The ride itself is bouncy and awkward. You don’t want to catch anyone’s eye in case it got weird. I don’t know what would happen if that did occur, but I feel like it would be bad.

Baker Street to King’s Cross is three stops. More than enough to get the taste of a central London commute, and when you get there, you follow the swarm up the escalators and along the wide subterranean avenues. On the first day of my larping, there was some sort of delay, and crowds were gathering, hundreds of people penned in line like sheep. Its always a relief to break out in to the open air again, and promise ourselves, never again.

Please Can You Help Me

On the last day of this trip, after checking out, I made my way to the office for the last time. I had planned to take a photo of the commuters penned in like sheep to illustrate this blog post, but it was clear so didn’t bother. I took a wrong turn however and found myself walking beneath and along the undercroft beneath the magnificent train shed roof.

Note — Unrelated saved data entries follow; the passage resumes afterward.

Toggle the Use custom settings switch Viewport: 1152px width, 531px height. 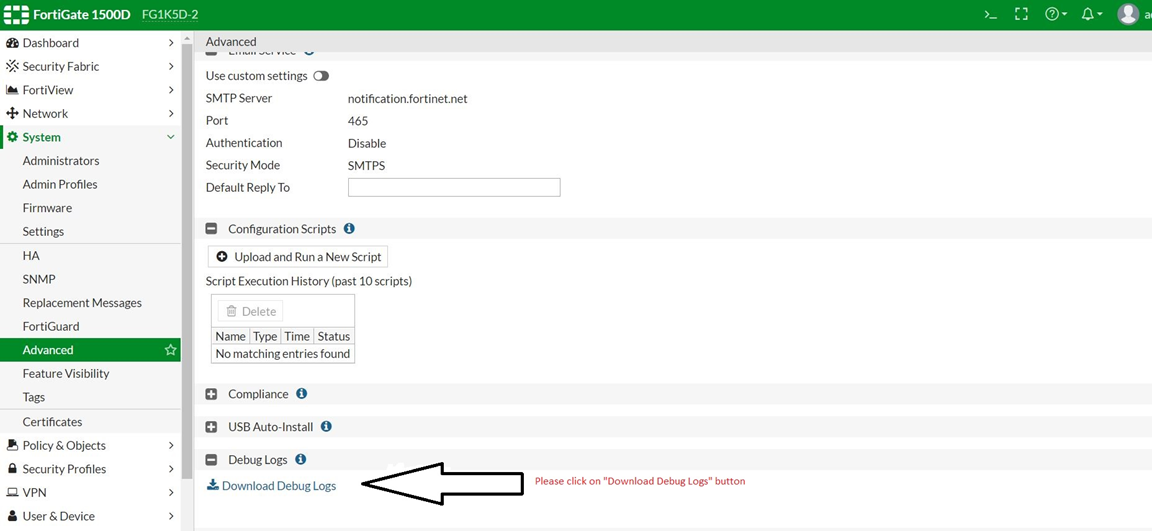click(x=321, y=76)
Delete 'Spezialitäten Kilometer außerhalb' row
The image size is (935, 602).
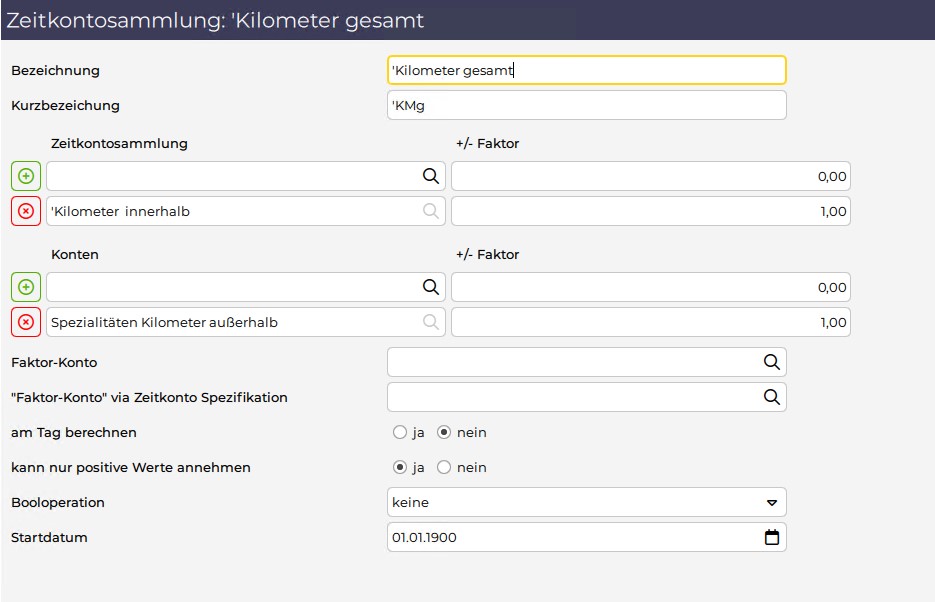26,322
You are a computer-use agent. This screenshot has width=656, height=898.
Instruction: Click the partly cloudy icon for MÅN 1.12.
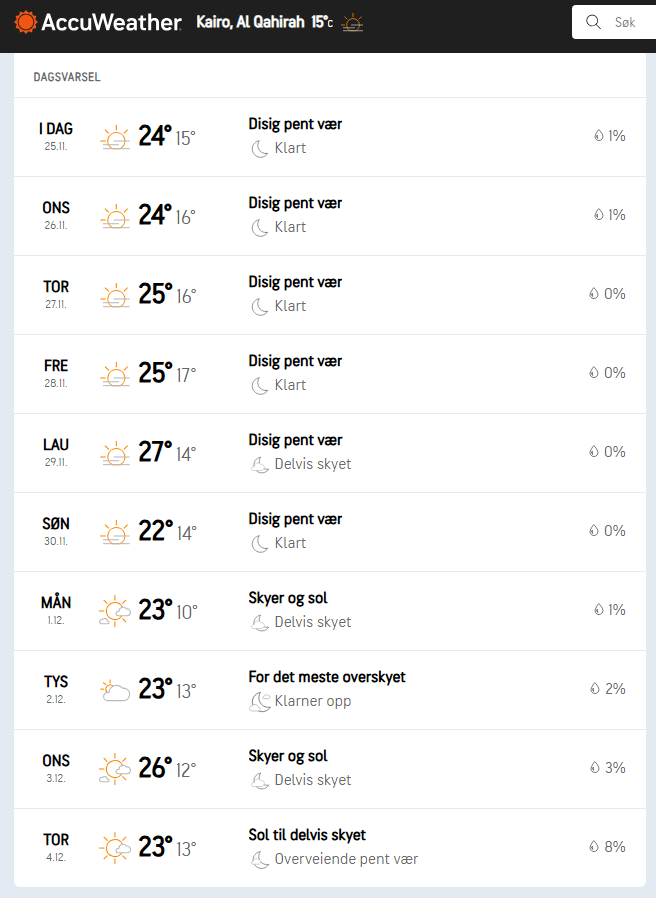(x=116, y=611)
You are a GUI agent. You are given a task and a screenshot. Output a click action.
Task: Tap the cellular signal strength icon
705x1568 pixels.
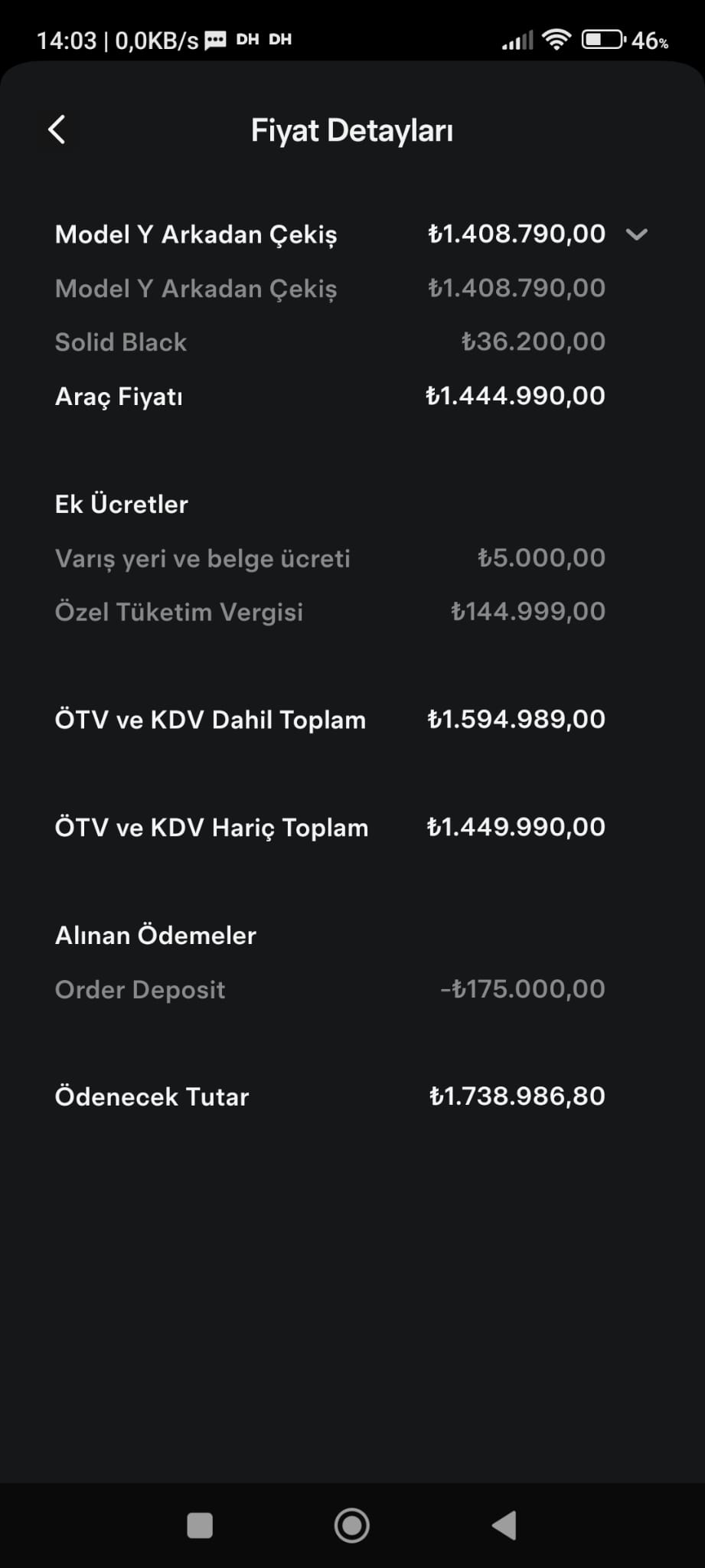[x=517, y=40]
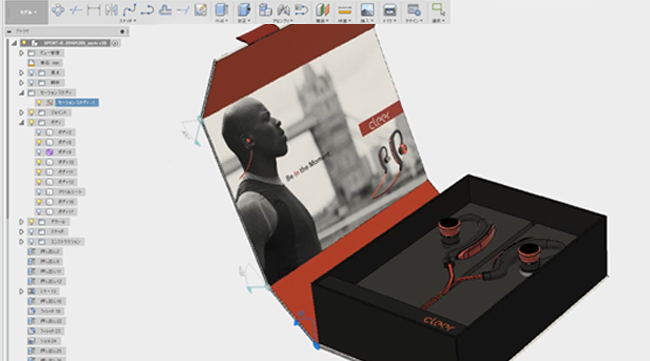
Task: Click the Select tool icon
Action: click(x=438, y=9)
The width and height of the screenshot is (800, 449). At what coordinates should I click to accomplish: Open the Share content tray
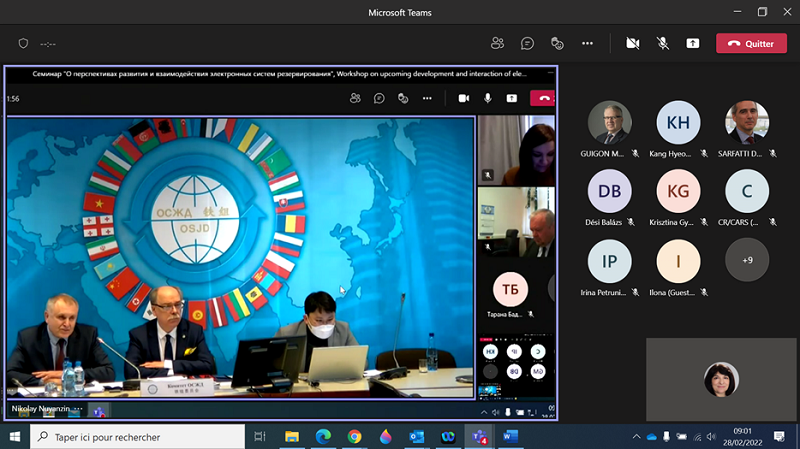692,44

As I wandered past the shops and outlets beneath the railways of the international rail services, marveling at the Victorian opulence, my eye met that of another. To be fair, it was the pie that I noticed first. A disheveled young lady with a thick blue coat and backpack was eating a pie. She changed her course to intercept me. I had every intention of walking away but she said something and I had to stop.

“Please can you help me” She said.

Something about big cities and crowded spaces with strangers sort of shuts down your responsiveness to others I find. Like not wanting to make eye contact with others on the train. Whats the worst that can happen? Well, they might want something for a start. I was more than prepared to mind my own business and go about my day. For a moment, I was reminded of the movie Liar Liar, when Jim Carey’s lawyer that cannot lie character was asked on the street “can you spare any change”.

If I replied with anything other than yes, it would have been not only a lie, but it would have been a heartless lie. So I stopped and turned to face her. “What help do you need” I said.

She was very softly spoken and seemed to choose her words cautiously and deliberately. I do not know if she was recalling a well practiced script or thinking on her feet.

“Thank you for stopping and talking to me” She said. “I am homeless and destitute and I need to get money for a ticket”.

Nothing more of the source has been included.